O estudo das relações sociais avançou, portanto, em direção a uma generalização
que, ao produzir uma síntese, na descoberta do processo de naturalização, ameaçou diluir
sua capacidade analítica. Por isso deve-se fazer um esforço para obter maior precisão dos
tipos particulares de discriminação, ligados a diferentes formas de identidades sociais. É
preciso definir com maior precisão essa questão, partindo-se de teoria e ideologia que
respaldam as desigualdades sociais e as justificam. O autor propõe, então utilizar o termo
“racialismo”, que se refere à doutrina segunda a qual há características hereditárias,
partilhadas por membros da nossa espécie, que nos permitem dividi-las num pequeno
número de raças, de tal modo que todos os membros de uma raça partilhem entre si certos
traços e tendências que não são partilhados por membros de nenhuma outra raça. Esses
traços e características de uma raça constituem, na perspectiva racialista, uma espécie de
essência racial. Tal conceito é plenamente sociológico, não sendo necessário reivindicar
nenhuma realidade biológica das raças para fundamentar a utilização do conceito em
estudos sociológicos.

A noção de racismo e o processo de naturalização

A naturalização está presente em todas as hierarquias sociais, sendo um traço


constitutivo das relações de dominação. Ela é ideologicamente escondida (já que se
esconde sob a “evidência” - dita como biológica, genética, eugênica).

Racismo extrínseco: baseiam a sua discriminação entre os povos na crença de que os


membros de raças diferentes se distinguem em certos aspectos que autorizam um
tratamento diferencial- tais como honestidade, coragem, inteligência. Esse é um tipo de
racismo que os grupos dominados vêem-se forçados a desenvolver para enfrentar a
discriminação a que estão submetidos, como uma reação defensiva.

Racismo intrínseco: é aquele no qual pessoas fazem distinções de natureza moral entre
indivíduos de raças diferentes porque acreditam que cada raça tem um status moral
diferente, independente das características morais implicadas em sua essência racial.

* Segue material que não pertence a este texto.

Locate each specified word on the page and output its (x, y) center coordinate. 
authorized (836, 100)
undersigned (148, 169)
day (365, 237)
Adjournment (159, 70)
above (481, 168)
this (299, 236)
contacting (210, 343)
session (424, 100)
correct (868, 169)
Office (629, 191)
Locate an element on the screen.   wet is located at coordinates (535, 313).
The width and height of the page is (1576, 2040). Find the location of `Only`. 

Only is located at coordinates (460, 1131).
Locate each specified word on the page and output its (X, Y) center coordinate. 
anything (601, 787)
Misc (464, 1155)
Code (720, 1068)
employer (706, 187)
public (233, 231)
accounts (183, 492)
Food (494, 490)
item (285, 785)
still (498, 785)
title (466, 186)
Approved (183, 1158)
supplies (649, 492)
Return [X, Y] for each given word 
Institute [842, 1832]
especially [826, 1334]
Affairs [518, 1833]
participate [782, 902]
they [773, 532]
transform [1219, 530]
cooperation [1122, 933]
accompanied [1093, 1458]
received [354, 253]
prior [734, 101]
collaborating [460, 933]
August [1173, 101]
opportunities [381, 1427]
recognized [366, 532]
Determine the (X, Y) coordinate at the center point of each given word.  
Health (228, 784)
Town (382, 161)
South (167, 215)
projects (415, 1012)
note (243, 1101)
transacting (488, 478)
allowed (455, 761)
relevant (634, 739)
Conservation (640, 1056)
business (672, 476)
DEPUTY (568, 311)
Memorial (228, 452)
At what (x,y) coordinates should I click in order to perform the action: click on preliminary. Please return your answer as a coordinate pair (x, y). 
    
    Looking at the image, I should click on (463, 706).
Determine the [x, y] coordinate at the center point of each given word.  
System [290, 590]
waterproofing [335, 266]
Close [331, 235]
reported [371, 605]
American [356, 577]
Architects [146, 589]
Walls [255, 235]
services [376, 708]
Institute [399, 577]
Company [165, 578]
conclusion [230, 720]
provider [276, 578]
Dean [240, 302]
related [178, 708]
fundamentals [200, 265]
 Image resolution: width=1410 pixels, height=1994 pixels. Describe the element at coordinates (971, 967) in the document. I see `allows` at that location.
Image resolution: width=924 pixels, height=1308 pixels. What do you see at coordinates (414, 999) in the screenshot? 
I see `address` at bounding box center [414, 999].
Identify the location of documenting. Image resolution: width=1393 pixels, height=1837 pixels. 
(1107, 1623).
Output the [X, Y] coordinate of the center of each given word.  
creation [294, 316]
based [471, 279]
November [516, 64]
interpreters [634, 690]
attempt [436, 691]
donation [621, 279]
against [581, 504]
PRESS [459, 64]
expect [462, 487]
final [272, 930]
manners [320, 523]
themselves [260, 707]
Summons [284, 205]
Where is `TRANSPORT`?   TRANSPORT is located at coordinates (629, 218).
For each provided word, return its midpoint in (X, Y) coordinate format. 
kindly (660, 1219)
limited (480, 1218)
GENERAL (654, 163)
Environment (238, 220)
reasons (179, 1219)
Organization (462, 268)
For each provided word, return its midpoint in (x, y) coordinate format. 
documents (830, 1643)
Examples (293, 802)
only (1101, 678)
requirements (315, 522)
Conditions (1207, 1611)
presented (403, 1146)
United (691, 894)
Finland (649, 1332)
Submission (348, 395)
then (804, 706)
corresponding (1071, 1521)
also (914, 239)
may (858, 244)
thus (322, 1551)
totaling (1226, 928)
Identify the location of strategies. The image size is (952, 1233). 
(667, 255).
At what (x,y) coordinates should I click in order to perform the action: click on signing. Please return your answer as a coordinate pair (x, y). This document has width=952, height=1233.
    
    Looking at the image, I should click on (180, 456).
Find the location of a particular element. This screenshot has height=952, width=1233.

Essa dupla definição de racismo permite considerar todas as possibilidades nas


quais a ideia de raça empresta um sentido subjetivamente visado à ação social, cobrindo,
portanto, aquele campo que podemos definir, de modo estrito, como o campo das relações
raciais.

Reteorizando o racismo

A análise do campo discursivo do racismo, tanto antigo (biologismo) quanto novo


(diferencialismo cultural) introduziu a percepção de que, ao analisarem-se as hierarquias,
lidava-se com um mesmo processo sub-reptício de “naturalização” e um mesmo
essencialismo, escondidos sob diferentes fenômenos empíricos. Chamar racismo de
qualquer tipo de discriminação baseada em construções essencialistas significa transformar
o racismo em uma simples metáfora, numa imagem política.